→ **WORK TASK**: Line by line, copy the entries exactly, excluding the pictures.
---*---
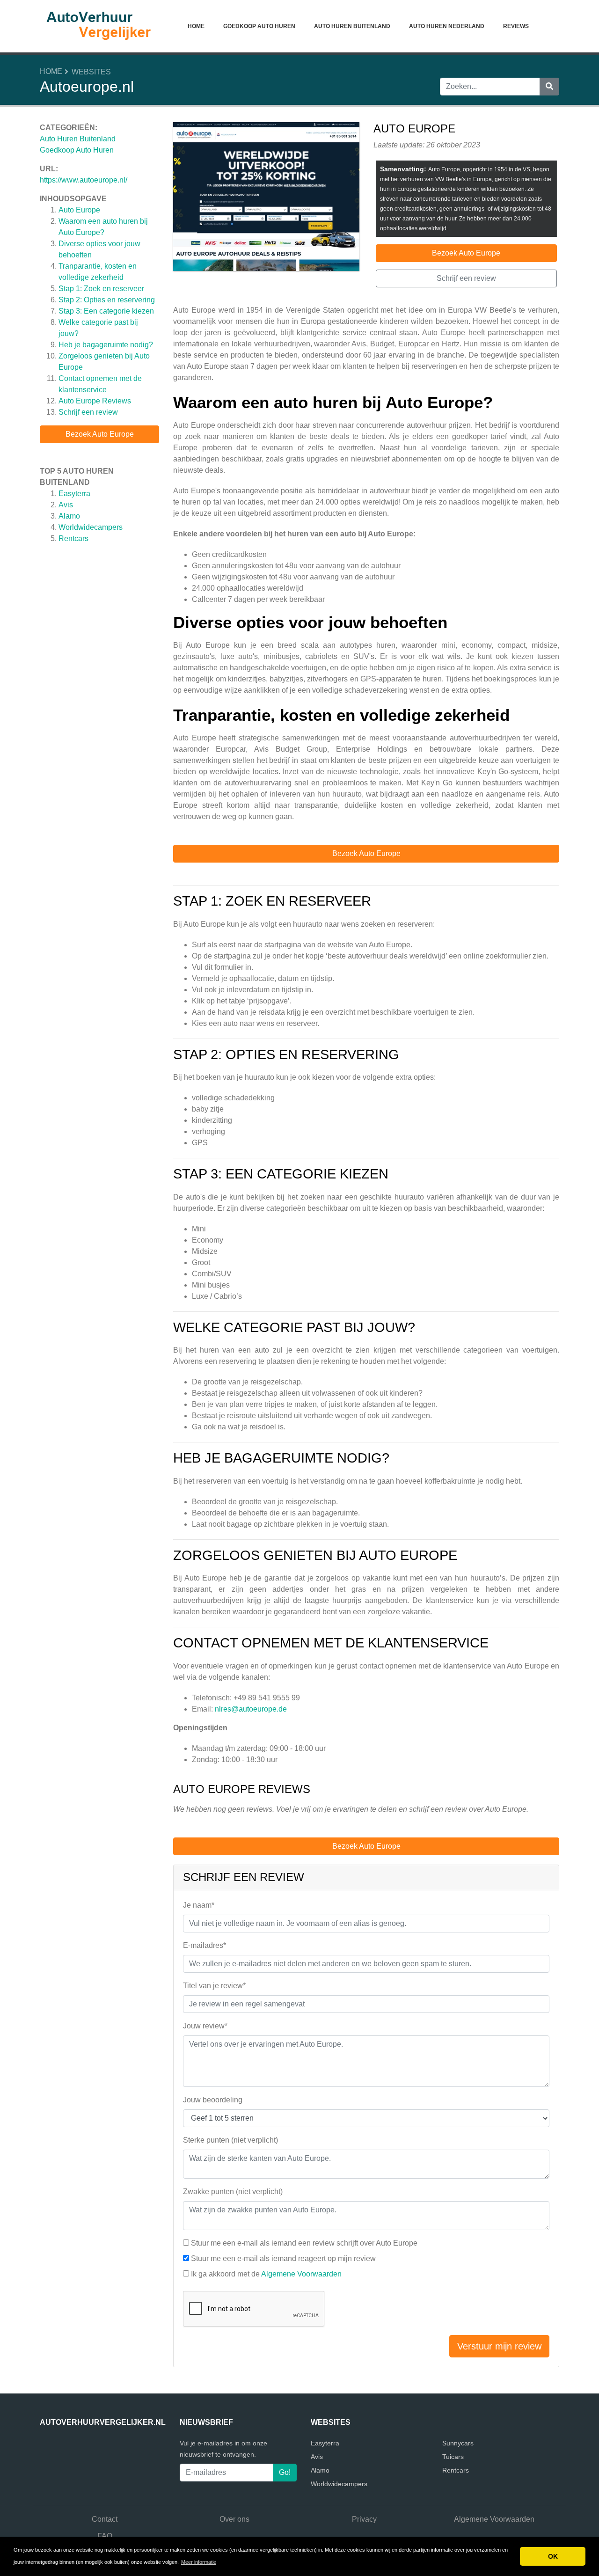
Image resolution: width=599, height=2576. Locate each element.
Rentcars (73, 538)
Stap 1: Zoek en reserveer (101, 289)
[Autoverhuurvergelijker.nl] (98, 26)
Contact (104, 2519)
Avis (65, 505)
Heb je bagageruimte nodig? (105, 345)
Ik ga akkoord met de (266, 2274)
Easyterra (74, 494)
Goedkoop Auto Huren (259, 26)
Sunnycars (458, 2443)
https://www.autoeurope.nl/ (83, 180)
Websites (91, 72)
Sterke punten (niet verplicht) (230, 2140)
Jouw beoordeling (212, 2100)
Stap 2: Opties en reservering (106, 300)
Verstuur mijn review (499, 2346)
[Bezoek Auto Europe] (266, 198)
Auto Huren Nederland (446, 26)
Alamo (69, 516)
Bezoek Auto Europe (100, 434)
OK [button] (553, 2556)
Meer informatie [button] (198, 2562)
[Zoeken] (549, 86)
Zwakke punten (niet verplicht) (233, 2191)
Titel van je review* (214, 1986)
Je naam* (198, 1905)
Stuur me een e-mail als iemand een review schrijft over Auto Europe (304, 2243)
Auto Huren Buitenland (352, 26)
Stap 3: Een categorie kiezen (106, 311)
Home (196, 26)
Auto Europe (79, 210)
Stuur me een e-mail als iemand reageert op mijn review (283, 2258)
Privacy (364, 2519)
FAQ (104, 2536)
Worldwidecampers (90, 527)
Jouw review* (205, 2026)
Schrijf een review (88, 412)
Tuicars (453, 2456)
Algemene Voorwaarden (301, 2274)
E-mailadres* (204, 1945)
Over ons (234, 2519)
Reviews (516, 26)
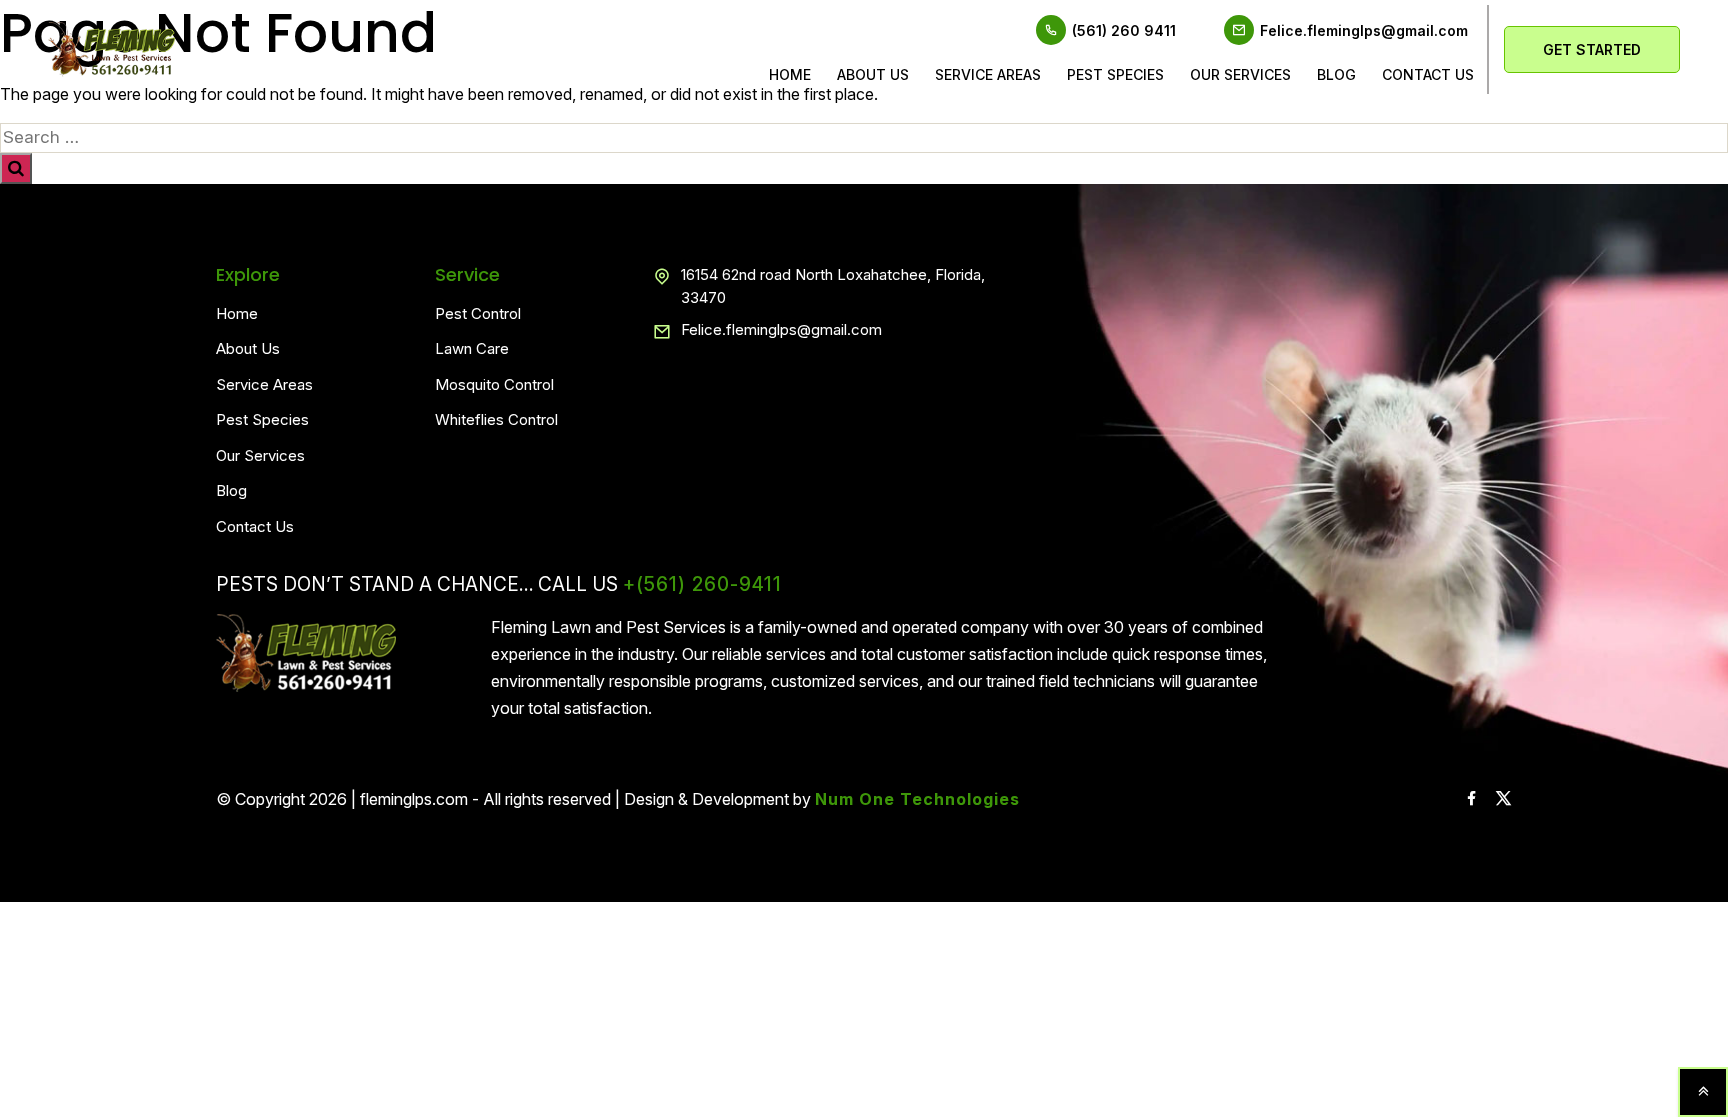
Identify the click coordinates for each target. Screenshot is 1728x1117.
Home (790, 74)
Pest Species (1115, 74)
---*---
→ **EXERCISE RESULT**:
Image resolution: width=599, height=2576. Locate each element.
Rentcars (73, 538)
Stap 1: Zoek en reserveer (101, 289)
[Autoverhuurvergelijker.nl] (98, 26)
Contact (104, 2519)
Avis (65, 505)
Heb je bagageruimte nodig? (105, 345)
Ik ga akkoord met de (266, 2274)
Easyterra (74, 494)
Goedkoop Auto Huren (259, 26)
Sunnycars (458, 2443)
https://www.autoeurope.nl/ (83, 180)
Websites (91, 72)
Sterke punten (niet verplicht) (230, 2140)
Jouw beoordeling (212, 2100)
Stap 2: Opties en reservering (106, 300)
Verstuur mijn review (499, 2346)
[Bezoek Auto Europe] (266, 198)
Auto Huren Nederland (446, 26)
Alamo (69, 516)
Bezoek Auto Europe (100, 434)
OK [button] (553, 2556)
Meer informatie [button] (198, 2562)
[Zoeken] (549, 86)
Zwakke punten (niet verplicht) (233, 2191)
Titel van je review* (214, 1986)
Je naam* (198, 1905)
Stuur me een e-mail als iemand een review schrijft over Auto Europe (304, 2243)
Auto Huren Buitenland (352, 26)
Stap 3: Een categorie kiezen (106, 311)
Home (196, 26)
Auto Europe (79, 210)
Stuur me een e-mail als iemand reageert op mijn review (283, 2258)
Privacy (364, 2519)
FAQ (104, 2536)
Worldwidecampers (90, 527)
Jouw review* (205, 2026)
Schrijf een review (88, 412)
Tuicars (453, 2456)
Algemene Voorwaarden (301, 2274)
E-mailadres* (204, 1945)
Over ons (234, 2519)
Reviews (516, 26)
Identify the click coordinates for each target. Screenshot is 1728x1117.
Home (790, 74)
Pest Species (1115, 74)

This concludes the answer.